Condition or disease Intervention/treatment Phase
High Grade Astrocytic Tumor Recurrent Glioblastoma, IDH-Wildtype Recurrent Gliosarcoma Procedure: Biospecimen Collection Biological: Efineptakin alfa Biological: Pembrolizumab Phase 2

Detailed Description:

PRIMARY OBJECTIVE:

I. To determine the efficacy of pembrolizumab + efineptakin alfa (NT-I7) in combination with surgery in patients with recurrent glioblastoma multiforme (GBM) using the rate of overall survival at 9 months.

SECONDARY OBJECTIVES:

I. To assess progression-free survival in recurrent GBM patients treated with pembrolizumab + NT-I7 in combination with surgery.

II. To determine the objective response rate in recurrent GBM patients treated with pembrolizumab + NT-I7 in combination with surgery.

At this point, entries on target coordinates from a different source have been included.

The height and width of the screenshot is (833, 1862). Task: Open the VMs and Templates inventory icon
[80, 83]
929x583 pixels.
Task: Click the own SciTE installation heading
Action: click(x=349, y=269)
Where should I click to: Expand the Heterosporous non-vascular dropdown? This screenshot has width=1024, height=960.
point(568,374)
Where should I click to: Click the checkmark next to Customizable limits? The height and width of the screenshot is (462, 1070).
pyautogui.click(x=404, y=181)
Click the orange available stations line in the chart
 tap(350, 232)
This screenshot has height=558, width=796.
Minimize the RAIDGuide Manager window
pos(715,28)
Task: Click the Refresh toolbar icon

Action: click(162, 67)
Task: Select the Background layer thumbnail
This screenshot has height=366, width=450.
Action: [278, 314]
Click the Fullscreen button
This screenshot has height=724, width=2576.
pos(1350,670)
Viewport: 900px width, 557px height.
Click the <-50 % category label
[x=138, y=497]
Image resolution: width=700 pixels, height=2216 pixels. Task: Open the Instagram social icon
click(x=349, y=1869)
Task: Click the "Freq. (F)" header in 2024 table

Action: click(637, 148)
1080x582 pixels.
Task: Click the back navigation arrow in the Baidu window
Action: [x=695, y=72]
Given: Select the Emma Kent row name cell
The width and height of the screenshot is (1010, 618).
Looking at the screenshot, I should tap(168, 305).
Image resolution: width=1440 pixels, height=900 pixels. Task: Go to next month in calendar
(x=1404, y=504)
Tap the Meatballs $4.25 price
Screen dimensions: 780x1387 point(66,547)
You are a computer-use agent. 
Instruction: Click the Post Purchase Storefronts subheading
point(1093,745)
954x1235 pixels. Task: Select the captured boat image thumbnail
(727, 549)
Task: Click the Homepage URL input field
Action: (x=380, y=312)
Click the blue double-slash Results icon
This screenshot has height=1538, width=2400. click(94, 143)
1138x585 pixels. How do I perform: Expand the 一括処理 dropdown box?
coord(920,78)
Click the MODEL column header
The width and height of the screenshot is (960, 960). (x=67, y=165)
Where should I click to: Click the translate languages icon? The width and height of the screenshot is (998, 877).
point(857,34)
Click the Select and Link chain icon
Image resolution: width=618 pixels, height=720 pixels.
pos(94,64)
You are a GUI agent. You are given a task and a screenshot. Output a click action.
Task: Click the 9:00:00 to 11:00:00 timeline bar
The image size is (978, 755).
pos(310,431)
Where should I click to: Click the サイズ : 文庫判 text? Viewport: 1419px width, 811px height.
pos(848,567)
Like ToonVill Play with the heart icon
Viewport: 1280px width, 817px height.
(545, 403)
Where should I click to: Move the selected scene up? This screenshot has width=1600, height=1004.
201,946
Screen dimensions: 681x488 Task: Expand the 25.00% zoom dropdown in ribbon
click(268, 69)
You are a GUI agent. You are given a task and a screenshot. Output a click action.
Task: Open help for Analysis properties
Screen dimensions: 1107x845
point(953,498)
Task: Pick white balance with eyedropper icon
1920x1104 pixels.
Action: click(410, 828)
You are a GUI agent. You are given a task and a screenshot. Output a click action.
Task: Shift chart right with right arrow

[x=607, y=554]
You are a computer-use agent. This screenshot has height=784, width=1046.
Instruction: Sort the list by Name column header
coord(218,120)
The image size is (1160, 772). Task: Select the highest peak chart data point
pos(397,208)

III. To assess changes in absolute lymphocyte counts (ALC) over time in recurrent GBM patients treated with pembrolizumab + NT-I7 in combination with surgery.

TERTIARY OBJECTIVES:

I. To assess the adverse event (AE) and toxicity profile of pembrolizumab + NT-I7 in combination with surgery in patients with recurrent GBM.

II. To assess the anti-glioma immune response in patients with recurrent GBM, before and after pembrolizumab and NT-I7 treatment, including assessment of cytokine profiling, immune cell phenotyping, function, and activation in the pre/post-treatment blood and tumor tissue when available.

III. To test tumor mutation burden on tumor/immune cells by validated comprehensive genomic profiling.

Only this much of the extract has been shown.